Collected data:
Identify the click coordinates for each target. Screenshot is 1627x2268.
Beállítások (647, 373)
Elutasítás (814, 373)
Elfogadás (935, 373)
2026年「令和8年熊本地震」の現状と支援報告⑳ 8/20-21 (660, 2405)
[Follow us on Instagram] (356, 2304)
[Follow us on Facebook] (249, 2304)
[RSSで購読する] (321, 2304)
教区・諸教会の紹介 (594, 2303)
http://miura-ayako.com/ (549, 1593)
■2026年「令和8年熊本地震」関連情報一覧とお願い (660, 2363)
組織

TASK ITEM: In the records above, find the line containing "Beállítások (647, 373)"; please retype it and every line after it through the last line, exactly and with nothing else.

YOUR RESPONSE:
Beállítások (647, 373)
Elutasítás (814, 373)
Elfogadás (935, 373)
2026年「令和8年熊本地震」の現状と支援報告⑳ 8/20-21 (660, 2405)
[Follow us on Instagram] (356, 2304)
[Follow us on Facebook] (249, 2304)
[RSSで購読する] (321, 2304)
教区・諸教会の紹介 (594, 2303)
http://miura-ayako.com/ (549, 1593)
■2026年「令和8年熊本地震」関連情報一覧とお願い (660, 2363)
組織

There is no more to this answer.